» Assignment:
Search the records for the word "Given" and copy each line in which it appears.

Provided material: Begin

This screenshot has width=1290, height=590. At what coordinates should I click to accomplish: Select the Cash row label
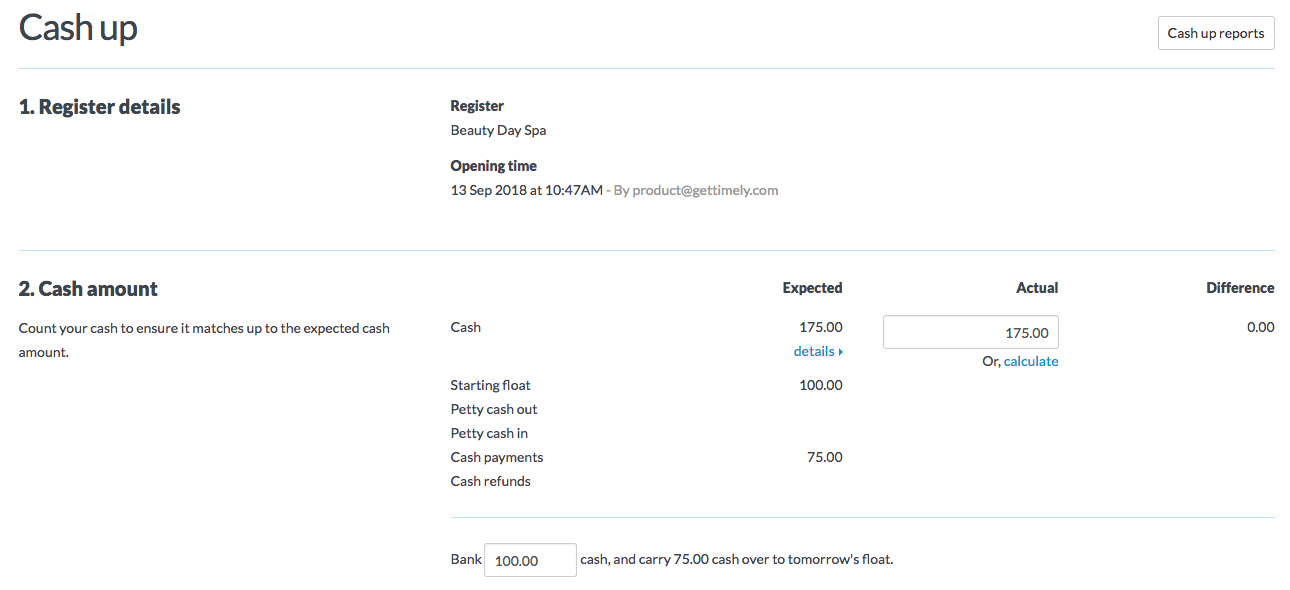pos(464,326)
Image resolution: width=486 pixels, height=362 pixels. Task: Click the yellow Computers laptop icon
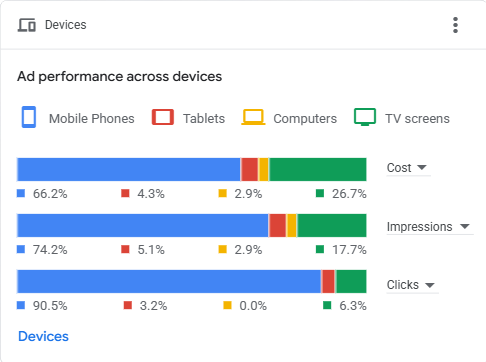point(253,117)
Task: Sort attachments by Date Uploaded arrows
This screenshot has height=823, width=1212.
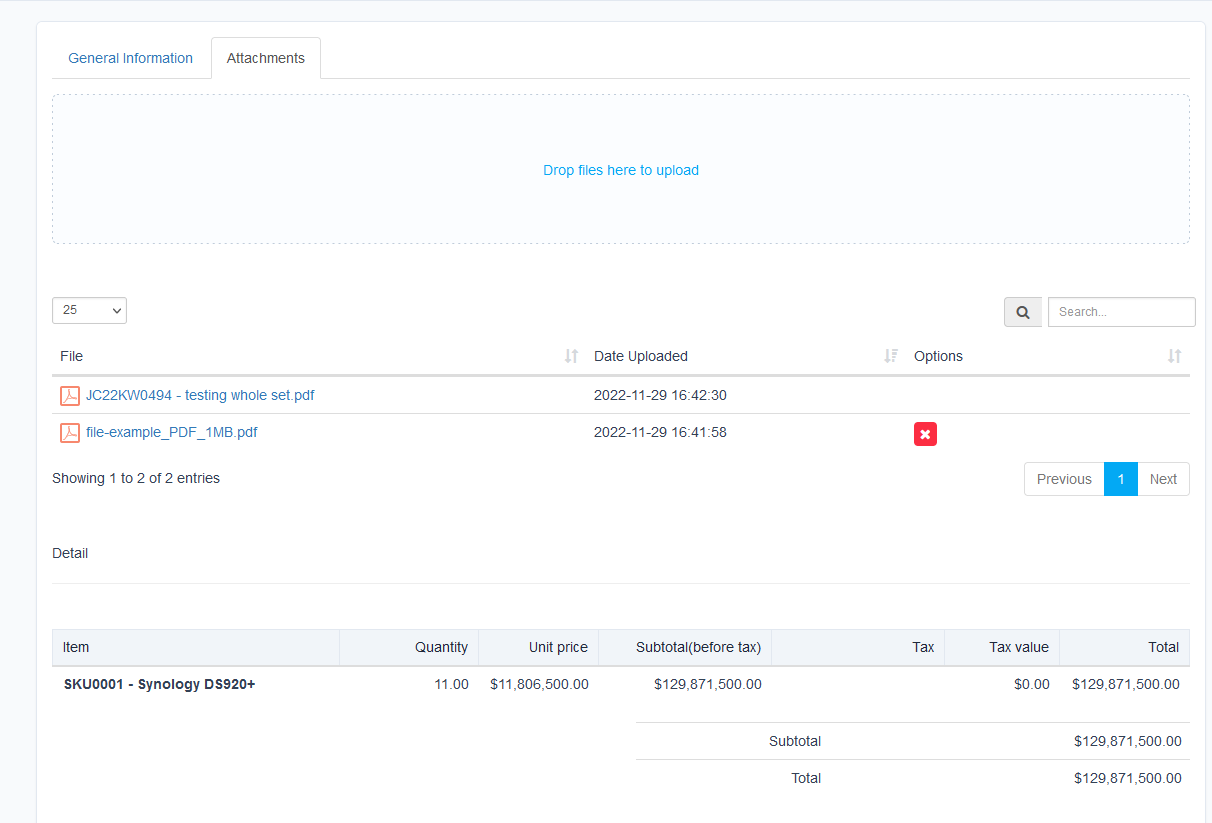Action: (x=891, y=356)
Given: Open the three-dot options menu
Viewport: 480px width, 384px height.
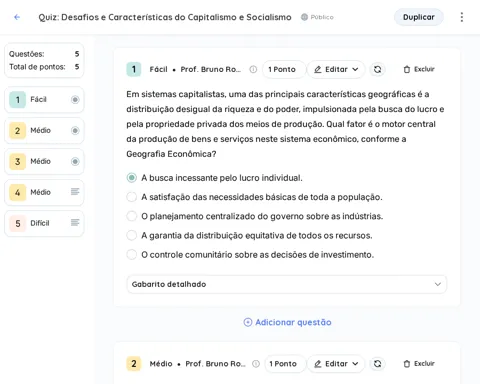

Provided material: End
Provided material: Begin

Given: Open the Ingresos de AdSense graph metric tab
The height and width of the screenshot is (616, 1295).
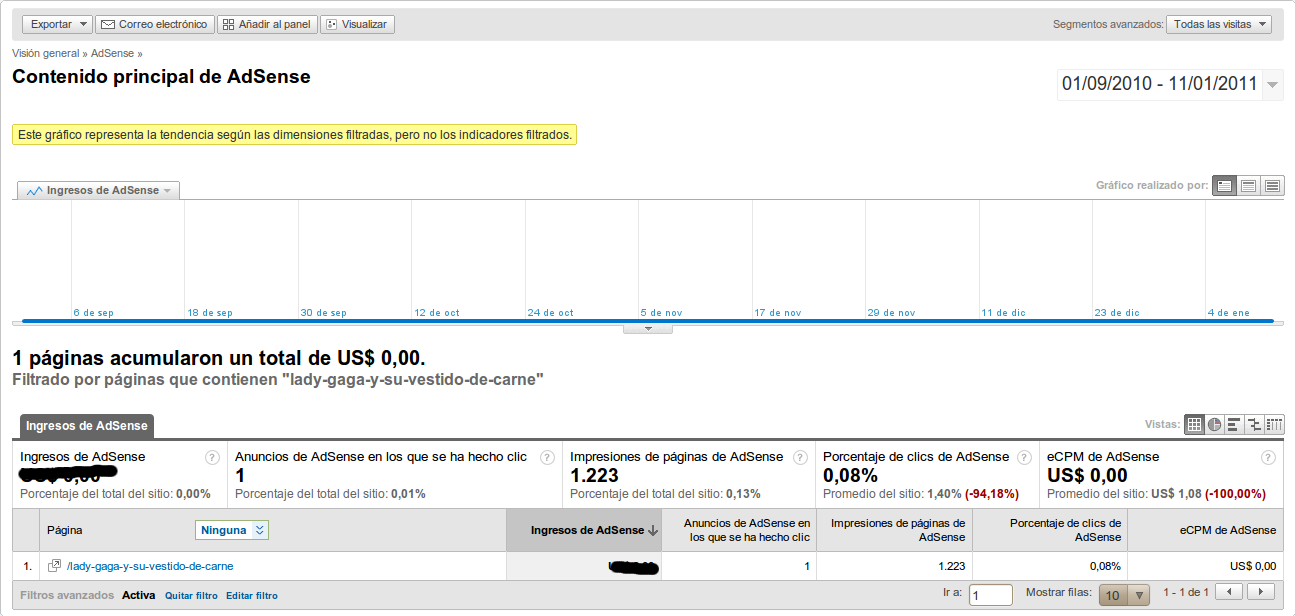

Provided material: End
Provided material: Begin

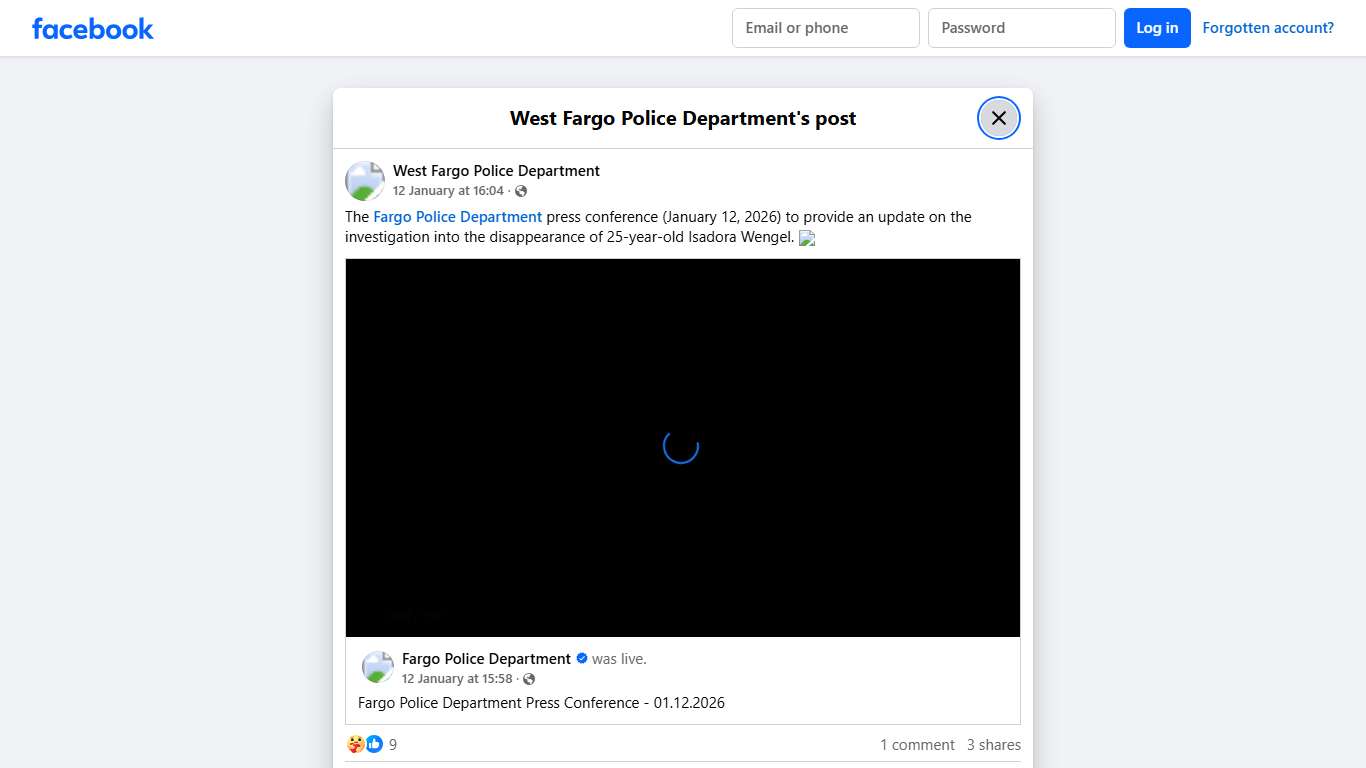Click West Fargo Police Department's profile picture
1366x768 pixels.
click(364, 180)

Provided material: End

» Your solution:
Given: Open the three-dot options menu
Given: Open the Ingresos de AdSense graph metric tab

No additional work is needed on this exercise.